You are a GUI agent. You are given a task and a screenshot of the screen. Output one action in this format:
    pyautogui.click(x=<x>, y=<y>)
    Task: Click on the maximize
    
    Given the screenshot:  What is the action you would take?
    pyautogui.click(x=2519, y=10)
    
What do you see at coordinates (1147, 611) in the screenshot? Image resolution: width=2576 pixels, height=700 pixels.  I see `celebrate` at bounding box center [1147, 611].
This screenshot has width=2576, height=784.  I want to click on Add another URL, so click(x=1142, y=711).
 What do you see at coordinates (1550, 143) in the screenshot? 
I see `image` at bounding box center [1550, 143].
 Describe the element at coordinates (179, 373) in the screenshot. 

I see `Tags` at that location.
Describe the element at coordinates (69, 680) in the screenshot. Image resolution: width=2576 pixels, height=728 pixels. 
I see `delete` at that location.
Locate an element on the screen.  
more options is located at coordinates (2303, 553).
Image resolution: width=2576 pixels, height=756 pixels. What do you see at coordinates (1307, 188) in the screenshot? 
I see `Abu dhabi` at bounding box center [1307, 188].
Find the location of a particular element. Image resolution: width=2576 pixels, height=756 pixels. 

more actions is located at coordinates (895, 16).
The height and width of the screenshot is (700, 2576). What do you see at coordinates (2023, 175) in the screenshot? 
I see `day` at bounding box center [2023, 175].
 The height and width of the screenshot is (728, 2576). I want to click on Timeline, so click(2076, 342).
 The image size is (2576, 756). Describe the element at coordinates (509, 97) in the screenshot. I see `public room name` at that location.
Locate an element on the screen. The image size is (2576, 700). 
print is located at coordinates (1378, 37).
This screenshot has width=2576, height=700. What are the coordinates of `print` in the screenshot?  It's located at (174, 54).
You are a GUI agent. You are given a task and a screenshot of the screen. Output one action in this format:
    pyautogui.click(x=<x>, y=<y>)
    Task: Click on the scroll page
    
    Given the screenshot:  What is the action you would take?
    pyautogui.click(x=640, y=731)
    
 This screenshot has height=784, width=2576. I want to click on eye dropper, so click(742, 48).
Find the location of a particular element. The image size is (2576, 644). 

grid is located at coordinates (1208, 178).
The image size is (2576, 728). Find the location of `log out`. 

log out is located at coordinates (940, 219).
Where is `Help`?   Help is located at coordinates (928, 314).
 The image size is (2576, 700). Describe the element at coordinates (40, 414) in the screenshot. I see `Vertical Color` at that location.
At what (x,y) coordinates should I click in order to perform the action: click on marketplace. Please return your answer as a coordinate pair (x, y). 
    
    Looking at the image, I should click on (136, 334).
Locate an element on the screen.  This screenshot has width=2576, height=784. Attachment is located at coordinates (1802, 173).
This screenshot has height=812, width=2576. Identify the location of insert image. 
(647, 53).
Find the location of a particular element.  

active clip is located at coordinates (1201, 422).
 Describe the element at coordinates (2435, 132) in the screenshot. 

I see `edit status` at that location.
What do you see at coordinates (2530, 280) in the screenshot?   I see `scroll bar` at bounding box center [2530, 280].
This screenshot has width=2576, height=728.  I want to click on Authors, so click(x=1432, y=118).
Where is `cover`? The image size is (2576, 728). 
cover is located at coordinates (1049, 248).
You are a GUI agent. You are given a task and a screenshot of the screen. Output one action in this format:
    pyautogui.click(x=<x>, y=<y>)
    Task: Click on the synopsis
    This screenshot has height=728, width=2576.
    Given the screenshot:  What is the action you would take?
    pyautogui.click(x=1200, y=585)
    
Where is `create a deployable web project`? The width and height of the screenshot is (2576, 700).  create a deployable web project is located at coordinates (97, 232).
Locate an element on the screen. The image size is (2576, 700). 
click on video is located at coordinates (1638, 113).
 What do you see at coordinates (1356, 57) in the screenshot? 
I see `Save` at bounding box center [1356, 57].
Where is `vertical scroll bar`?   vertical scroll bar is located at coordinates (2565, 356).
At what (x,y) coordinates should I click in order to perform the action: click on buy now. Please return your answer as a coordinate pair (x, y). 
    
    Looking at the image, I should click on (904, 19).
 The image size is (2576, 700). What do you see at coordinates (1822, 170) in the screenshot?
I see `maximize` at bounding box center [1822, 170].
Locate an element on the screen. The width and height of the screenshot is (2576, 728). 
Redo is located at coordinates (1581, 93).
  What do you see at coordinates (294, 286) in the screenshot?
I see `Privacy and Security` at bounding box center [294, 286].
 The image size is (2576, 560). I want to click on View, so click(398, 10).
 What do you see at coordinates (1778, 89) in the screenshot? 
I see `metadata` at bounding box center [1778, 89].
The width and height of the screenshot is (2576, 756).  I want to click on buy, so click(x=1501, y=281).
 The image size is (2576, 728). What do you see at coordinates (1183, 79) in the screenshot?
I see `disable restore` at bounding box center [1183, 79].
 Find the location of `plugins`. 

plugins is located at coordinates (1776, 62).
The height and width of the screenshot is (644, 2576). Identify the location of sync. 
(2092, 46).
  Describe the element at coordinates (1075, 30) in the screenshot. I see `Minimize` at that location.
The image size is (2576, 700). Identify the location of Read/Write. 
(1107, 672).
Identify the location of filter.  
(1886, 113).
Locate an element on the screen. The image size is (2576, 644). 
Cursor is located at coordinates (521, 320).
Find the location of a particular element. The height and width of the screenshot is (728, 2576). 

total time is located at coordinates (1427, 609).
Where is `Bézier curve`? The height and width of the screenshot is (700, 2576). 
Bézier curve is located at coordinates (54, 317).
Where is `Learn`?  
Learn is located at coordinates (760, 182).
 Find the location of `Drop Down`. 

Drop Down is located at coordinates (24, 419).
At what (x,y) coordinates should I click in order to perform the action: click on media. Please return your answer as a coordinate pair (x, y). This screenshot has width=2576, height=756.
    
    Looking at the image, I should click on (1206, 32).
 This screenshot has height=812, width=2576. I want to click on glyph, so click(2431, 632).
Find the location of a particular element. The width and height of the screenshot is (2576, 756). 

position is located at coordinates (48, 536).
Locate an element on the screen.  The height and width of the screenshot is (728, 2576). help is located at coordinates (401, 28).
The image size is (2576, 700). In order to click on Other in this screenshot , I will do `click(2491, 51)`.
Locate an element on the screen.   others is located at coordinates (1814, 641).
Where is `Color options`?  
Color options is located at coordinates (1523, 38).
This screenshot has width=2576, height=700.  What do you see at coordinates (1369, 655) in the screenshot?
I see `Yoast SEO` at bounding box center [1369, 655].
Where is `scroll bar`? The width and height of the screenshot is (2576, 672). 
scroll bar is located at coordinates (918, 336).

------------------------------------------------

● GOAL OF THE EXERCISE
Set out every line of the items above as a Markdown table with the columns Row and Line, giving each line a row number and omitting blank lines.

● RESULT
| Row | Line |
|---|---|
| 1 | You are a GUI agent. You are given a task and a screenshot of the screen. Output one action in this format: |
| 2 |     pyautogui.click(x=<x>, y=<y>) |
| 3 |     Task: Click on the maximize |
| 4 |     Given the screenshot:  What is the action you would take? |
| 5 |     pyautogui.click(x=2519, y=10) |
| 6 | What do you see at coordinates (1147, 611) in the screenshot? Image resolution: width=2576 pixels, height=700 pixels.  I see `celebrate` at bounding box center [1147, 611]. |
| 7 | This screenshot has width=2576, height=784.  I want to click on Add another URL, so click(x=1142, y=711). |
| 8 |  What do you see at coordinates (1550, 143) in the screenshot?  |
| 9 | I see `image` at bounding box center [1550, 143]. |
| 10 |  Describe the element at coordinates (179, 373) in the screenshot.  |
| 11 | I see `Tags` at that location. |
| 12 | Describe the element at coordinates (69, 680) in the screenshot. Image resolution: width=2576 pixels, height=728 pixels.  |
| 13 | I see `delete` at that location. |
| 14 | Locate an element on the screen.   |
| 15 | more options is located at coordinates (2303, 553). |
| 16 | Image resolution: width=2576 pixels, height=756 pixels. What do you see at coordinates (1307, 188) in the screenshot?  |
| 17 | I see `Abu dhabi` at bounding box center [1307, 188]. |
| 18 | Find the location of a particular element. Image resolution: width=2576 pixels, height=756 pixels.  |
| 19 | more actions is located at coordinates (895, 16). |
| 20 | The height and width of the screenshot is (700, 2576). What do you see at coordinates (2023, 175) in the screenshot?  |
| 21 | I see `day` at bounding box center [2023, 175]. |
| 22 |  The height and width of the screenshot is (728, 2576). I want to click on Timeline, so click(2076, 342). |
| 23 |  The image size is (2576, 756). Describe the element at coordinates (509, 97) in the screenshot. I see `public room name` at that location. |
| 24 | Locate an element on the screen. The image size is (2576, 700).  |
| 25 | print is located at coordinates (1378, 37). |
| 26 | This screenshot has width=2576, height=700. What are the coordinates of `print` in the screenshot?  It's located at (174, 54). |
| 27 | You are a GUI agent. You are given a task and a screenshot of the screen. Output one action in this format: |
| 28 |     pyautogui.click(x=<x>, y=<y>) |
| 29 |     Task: Click on the scroll page |
| 30 |     Given the screenshot:  What is the action you would take? |
| 31 |     pyautogui.click(x=640, y=731) |
| 32 |  This screenshot has height=784, width=2576. I want to click on eye dropper, so click(742, 48). |
| 33 | Find the location of a particular element. The image size is (2576, 644).  |
| 34 | grid is located at coordinates (1208, 178). |
| 35 | The image size is (2576, 728). Find the location of `log out`.  |
| 36 | log out is located at coordinates (940, 219). |
| 37 | Where is `Help`?   Help is located at coordinates (928, 314). |
| 38 |  The image size is (2576, 700). Describe the element at coordinates (40, 414) in the screenshot. I see `Vertical Color` at that location. |
| 39 | At what (x,y) coordinates should I click in order to perform the action: click on marketplace. Please return your answer as a coordinate pair (x, y).  |
| 40 |     Looking at the image, I should click on (136, 334). |
| 41 | Locate an element on the screen.  This screenshot has width=2576, height=784. Attachment is located at coordinates (1802, 173). |
| 42 | This screenshot has height=812, width=2576. Identify the location of insert image.  |
| 43 | (647, 53). |
| 44 | Find the location of a particular element.   |
| 45 | active clip is located at coordinates (1201, 422). |
| 46 |  Describe the element at coordinates (2435, 132) in the screenshot.  |
| 47 | I see `edit status` at that location. |
| 48 | What do you see at coordinates (2530, 280) in the screenshot?   I see `scroll bar` at bounding box center [2530, 280]. |
| 49 | This screenshot has width=2576, height=728.  I want to click on Authors, so click(x=1432, y=118). |
| 50 | Where is `cover`? The image size is (2576, 728).  |
| 51 | cover is located at coordinates (1049, 248). |
| 52 | You are a GUI agent. You are given a task and a screenshot of the screen. Output one action in this format: |
| 53 |     pyautogui.click(x=<x>, y=<y>) |
| 54 |     Task: Click on the synopsis |
| 55 |     This screenshot has height=728, width=2576. |
| 56 |     Given the screenshot:  What is the action you would take? |
| 57 |     pyautogui.click(x=1200, y=585) |
| 58 | Where is `create a deployable web project`? The width and height of the screenshot is (2576, 700).  create a deployable web project is located at coordinates (97, 232). |
| 59 | Locate an element on the screen. The image size is (2576, 700).  |
| 60 | click on video is located at coordinates (1638, 113). |
| 61 |  What do you see at coordinates (1356, 57) in the screenshot?  |
| 62 | I see `Save` at bounding box center [1356, 57]. |
| 63 | Where is `vertical scroll bar`?   vertical scroll bar is located at coordinates (2565, 356). |
| 64 | At what (x,y) coordinates should I click in order to perform the action: click on buy now. Please return your answer as a coordinate pair (x, y).  |
| 65 |     Looking at the image, I should click on (904, 19). |
| 66 |  The image size is (2576, 700). What do you see at coordinates (1822, 170) in the screenshot? |
| 67 | I see `maximize` at bounding box center [1822, 170]. |
| 68 | Locate an element on the screen. The width and height of the screenshot is (2576, 728).  |
| 69 | Redo is located at coordinates (1581, 93). |
| 70 |   What do you see at coordinates (294, 286) in the screenshot? |
| 71 | I see `Privacy and Security` at bounding box center [294, 286]. |
| 72 |  The image size is (2576, 560). I want to click on View, so click(398, 10). |
| 73 |  What do you see at coordinates (1778, 89) in the screenshot?  |
| 74 | I see `metadata` at bounding box center [1778, 89]. |
| 75 | The width and height of the screenshot is (2576, 756).  I want to click on buy, so click(x=1501, y=281). |
| 76 |  The image size is (2576, 728). What do you see at coordinates (1183, 79) in the screenshot? |
| 77 | I see `disable restore` at bounding box center [1183, 79]. |
| 78 |  Find the location of `plugins`.  |
| 79 | plugins is located at coordinates (1776, 62). |
| 80 | The height and width of the screenshot is (644, 2576). Identify the location of sync.  |
| 81 | (2092, 46). |
| 82 |   Describe the element at coordinates (1075, 30) in the screenshot. I see `Minimize` at that location. |
| 83 | The image size is (2576, 700). Identify the location of Read/Write.  |
| 84 | (1107, 672). |
| 85 | Identify the location of filter.   |
| 86 | (1886, 113). |
| 87 | Locate an element on the screen. The image size is (2576, 644).  |
| 88 | Cursor is located at coordinates (521, 320). |
| 89 | Find the location of a particular element. The height and width of the screenshot is (728, 2576).  |
| 90 | total time is located at coordinates (1427, 609). |
| 91 | Where is `Bézier curve`? The height and width of the screenshot is (700, 2576).  |
| 92 | Bézier curve is located at coordinates (54, 317). |
| 93 | Where is `Learn`?   |
| 94 | Learn is located at coordinates (760, 182). |
| 95 |  Find the location of `Drop Down`.  |
| 96 | Drop Down is located at coordinates (24, 419). |
| 97 | At what (x,y) coordinates should I click in order to perform the action: click on media. Please return your answer as a coordinate pair (x, y). This screenshot has width=2576, height=756. |
| 98 |     Looking at the image, I should click on (1206, 32). |
| 99 |  This screenshot has height=812, width=2576. I want to click on glyph, so click(2431, 632). |
| 100 | Find the location of a particular element. The width and height of the screenshot is (2576, 756).  |
| 101 | position is located at coordinates (48, 536). |
| 102 | Locate an element on the screen.  The height and width of the screenshot is (728, 2576). help is located at coordinates (401, 28). |
| 103 | The image size is (2576, 700). In order to click on Other in this screenshot , I will do `click(2491, 51)`. |
| 104 | Locate an element on the screen.   others is located at coordinates (1814, 641). |
| 105 | Where is `Color options`?   |
| 106 | Color options is located at coordinates (1523, 38). |
| 107 | This screenshot has width=2576, height=700.  What do you see at coordinates (1369, 655) in the screenshot? |
| 108 | I see `Yoast SEO` at bounding box center [1369, 655]. |
| 109 | Where is `scroll bar`? The width and height of the screenshot is (2576, 672).  |
| 110 | scroll bar is located at coordinates (918, 336). |